'''

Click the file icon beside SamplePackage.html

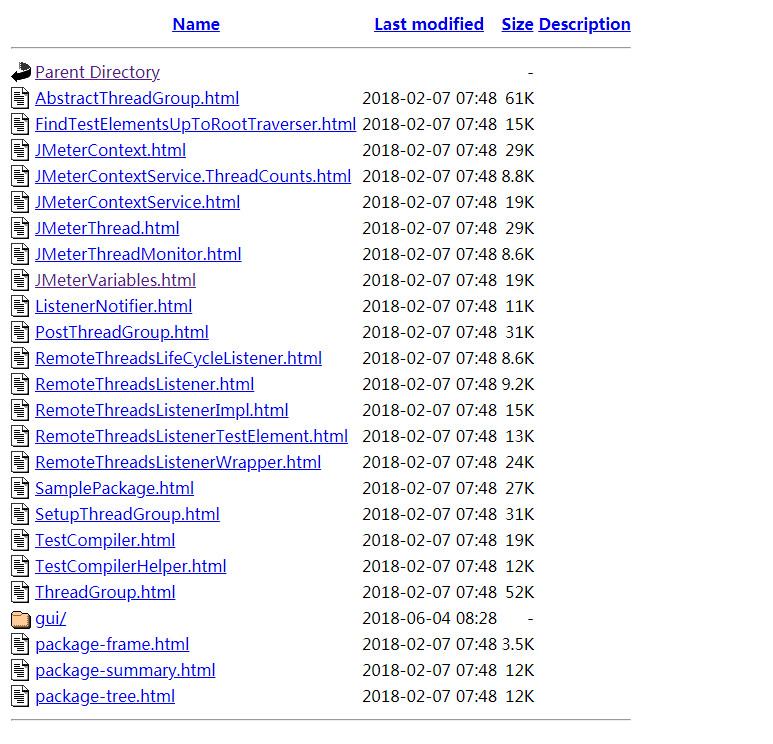[21, 488]
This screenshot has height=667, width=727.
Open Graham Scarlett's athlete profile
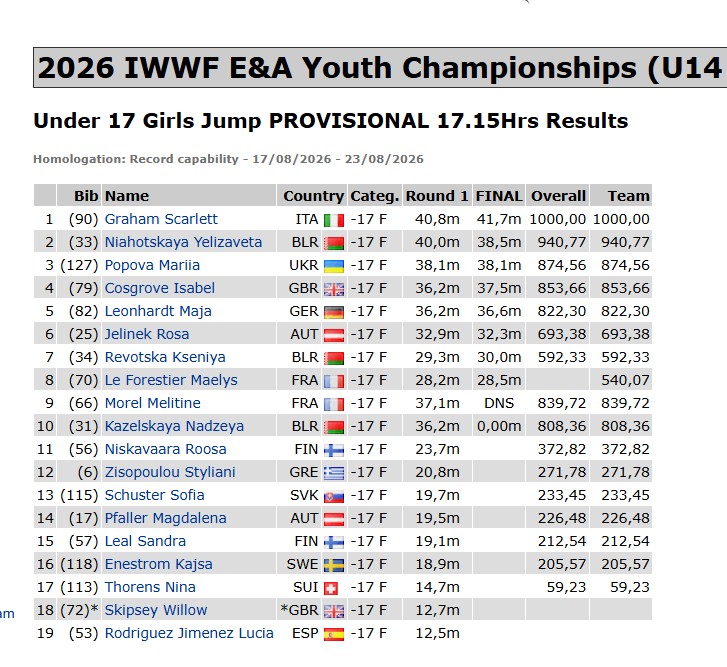pyautogui.click(x=161, y=219)
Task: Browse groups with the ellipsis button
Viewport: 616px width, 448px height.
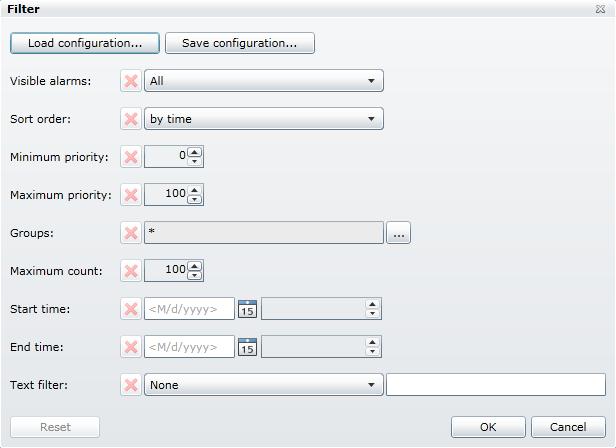Action: (399, 233)
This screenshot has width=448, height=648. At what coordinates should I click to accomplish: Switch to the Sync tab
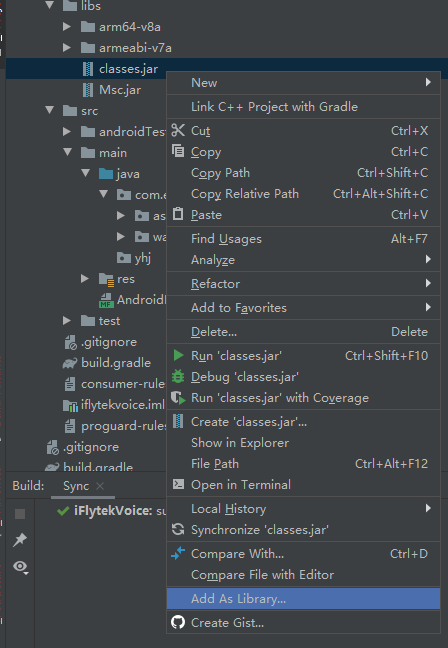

'''

What is needed: Beginning with the line that contains "This screenshot has height=667, width=727.", output each line of the material above through the last one exactly as it stands. Do not include the pictures.

Problem solution:
This screenshot has height=667, width=727.
Open Graham Scarlett's athlete profile
pyautogui.click(x=161, y=219)
Task: Browse groups with the ellipsis button
Viewport: 616px width, 448px height.
Action: (399, 233)
This screenshot has width=448, height=648. At what coordinates should I click to accomplish: Switch to the Sync tab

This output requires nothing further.